[Items listed in a dataset]
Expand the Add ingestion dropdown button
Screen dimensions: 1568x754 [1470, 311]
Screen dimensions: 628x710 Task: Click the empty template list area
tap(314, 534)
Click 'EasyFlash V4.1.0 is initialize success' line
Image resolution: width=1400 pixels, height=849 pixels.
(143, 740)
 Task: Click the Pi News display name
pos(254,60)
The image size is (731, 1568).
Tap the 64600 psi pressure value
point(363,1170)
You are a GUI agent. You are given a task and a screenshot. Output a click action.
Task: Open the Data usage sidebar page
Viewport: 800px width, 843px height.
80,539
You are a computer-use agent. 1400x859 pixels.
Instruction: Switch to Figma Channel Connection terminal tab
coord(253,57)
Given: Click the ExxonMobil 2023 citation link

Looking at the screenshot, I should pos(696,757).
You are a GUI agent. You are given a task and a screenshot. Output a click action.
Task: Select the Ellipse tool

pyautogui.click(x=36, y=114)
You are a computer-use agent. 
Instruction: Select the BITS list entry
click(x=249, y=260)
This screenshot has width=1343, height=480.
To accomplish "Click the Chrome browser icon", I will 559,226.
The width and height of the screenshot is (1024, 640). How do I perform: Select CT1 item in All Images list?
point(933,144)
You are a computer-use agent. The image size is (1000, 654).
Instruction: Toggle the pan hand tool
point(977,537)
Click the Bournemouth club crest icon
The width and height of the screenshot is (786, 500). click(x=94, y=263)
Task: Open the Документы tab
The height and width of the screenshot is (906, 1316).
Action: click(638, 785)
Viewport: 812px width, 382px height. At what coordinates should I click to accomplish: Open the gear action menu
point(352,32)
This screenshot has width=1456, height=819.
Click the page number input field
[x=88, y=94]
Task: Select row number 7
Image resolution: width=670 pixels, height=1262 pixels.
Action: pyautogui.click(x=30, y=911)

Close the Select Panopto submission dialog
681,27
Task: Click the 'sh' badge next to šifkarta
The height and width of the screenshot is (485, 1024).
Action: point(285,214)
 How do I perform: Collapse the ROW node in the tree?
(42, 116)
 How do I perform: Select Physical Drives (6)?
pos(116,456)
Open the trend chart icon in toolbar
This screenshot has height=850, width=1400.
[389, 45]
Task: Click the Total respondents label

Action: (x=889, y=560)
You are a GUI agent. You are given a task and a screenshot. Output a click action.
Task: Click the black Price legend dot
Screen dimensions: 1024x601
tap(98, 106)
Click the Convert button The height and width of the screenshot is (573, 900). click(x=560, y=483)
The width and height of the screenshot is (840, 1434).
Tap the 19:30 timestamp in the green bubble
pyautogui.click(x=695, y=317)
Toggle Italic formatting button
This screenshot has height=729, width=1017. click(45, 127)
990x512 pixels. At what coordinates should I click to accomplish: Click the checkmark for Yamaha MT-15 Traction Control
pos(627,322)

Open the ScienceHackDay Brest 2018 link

- [BRIEF]:
Please repeat the data verbatim, from the line containing "Task: Select row number 7" through the line containing "This screenshot has height=729, width=1017.".

- [TASK OUTPUT]:
Task: Select row number 7
Image resolution: width=670 pixels, height=1262 pixels.
Action: pyautogui.click(x=30, y=911)

Close the Select Panopto submission dialog
681,27
Task: Click the 'sh' badge next to šifkarta
The height and width of the screenshot is (485, 1024).
Action: point(285,214)
 How do I perform: Collapse the ROW node in the tree?
(42, 116)
 How do I perform: Select Physical Drives (6)?
pos(116,456)
Open the trend chart icon in toolbar
This screenshot has height=850, width=1400.
[389, 45]
Task: Click the Total respondents label

Action: (x=889, y=560)
You are a GUI agent. You are given a task and a screenshot. Output a click action.
Task: Click the black Price legend dot
Screen dimensions: 1024x601
tap(98, 106)
Click the Convert button The height and width of the screenshot is (573, 900). click(x=560, y=483)
The width and height of the screenshot is (840, 1434).
Tap the 19:30 timestamp in the green bubble
pyautogui.click(x=695, y=317)
Toggle Italic formatting button
This screenshot has height=729, width=1017. click(45, 127)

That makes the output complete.